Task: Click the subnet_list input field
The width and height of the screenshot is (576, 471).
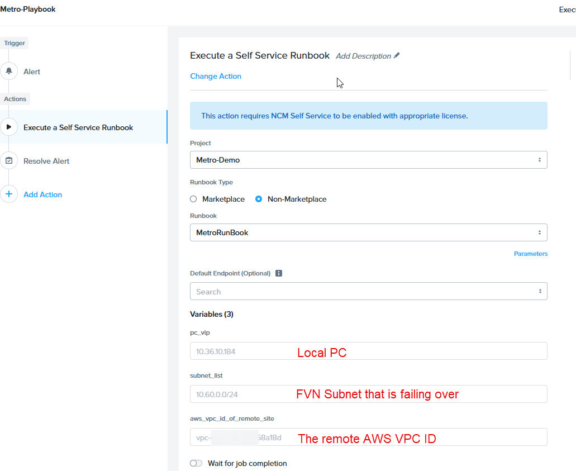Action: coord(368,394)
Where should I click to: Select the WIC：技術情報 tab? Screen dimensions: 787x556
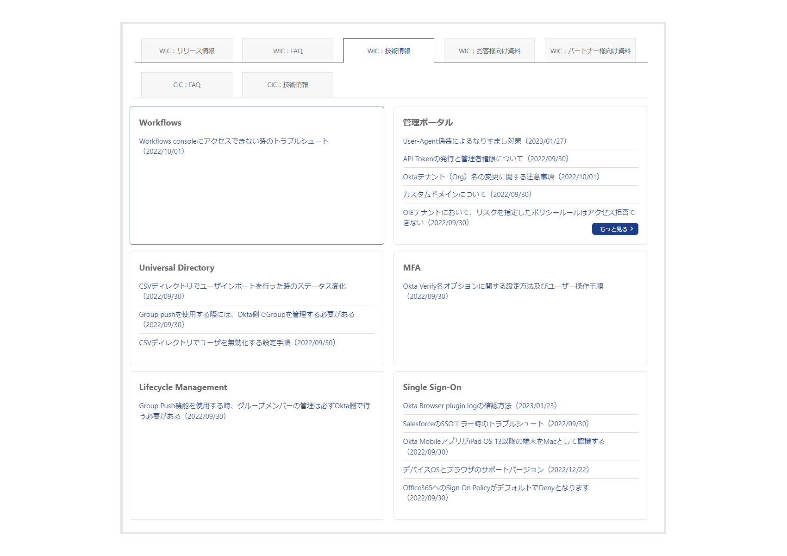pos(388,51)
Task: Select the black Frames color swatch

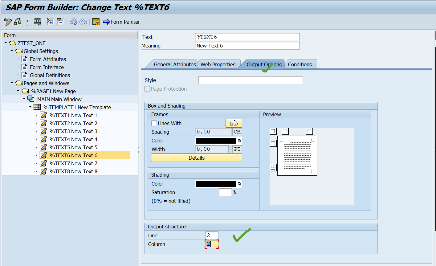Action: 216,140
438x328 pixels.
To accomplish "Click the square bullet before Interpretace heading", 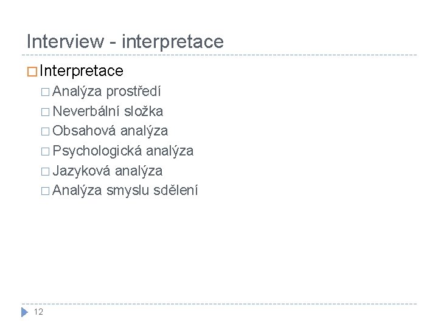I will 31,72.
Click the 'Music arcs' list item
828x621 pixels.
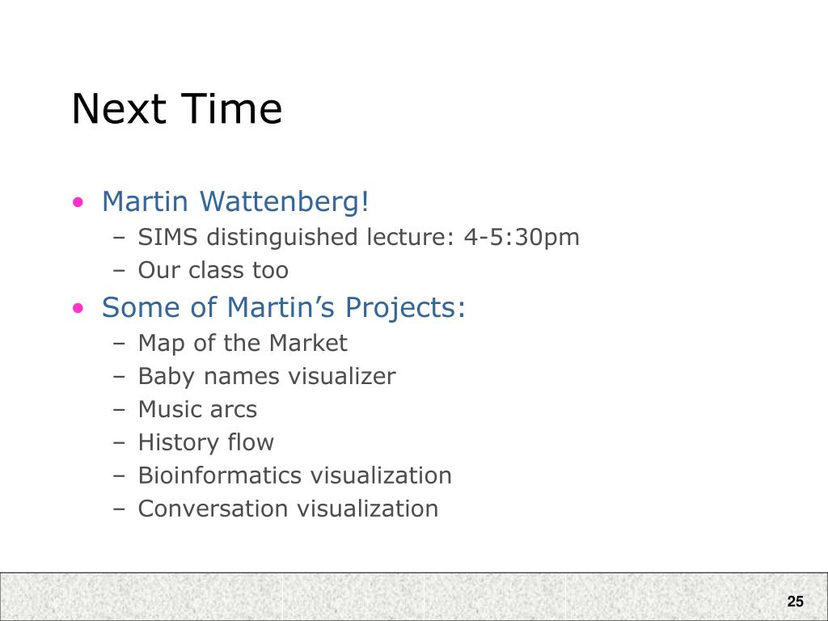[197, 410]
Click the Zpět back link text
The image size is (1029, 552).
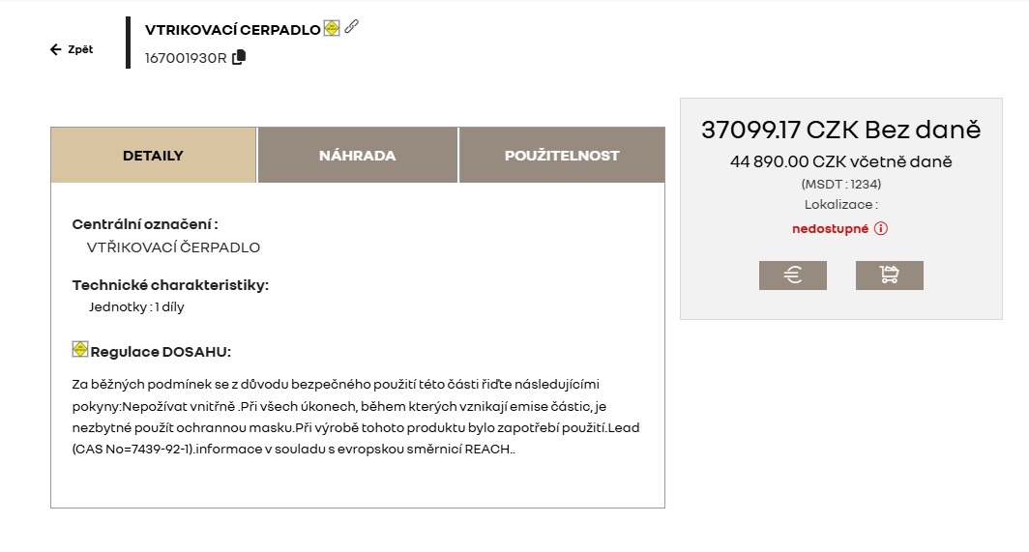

### EXERCISE OBJECTIVE:
Leaving aside every picture, transcribe exactly the lines that run from the one with "Click the 'Music arcs' list item" to the close of the listing above.

### EXPECTED ANSWER:
Click the 'Music arcs' list item
828x621 pixels.
[197, 410]
Click the Zpět back link text
The image size is (1029, 552).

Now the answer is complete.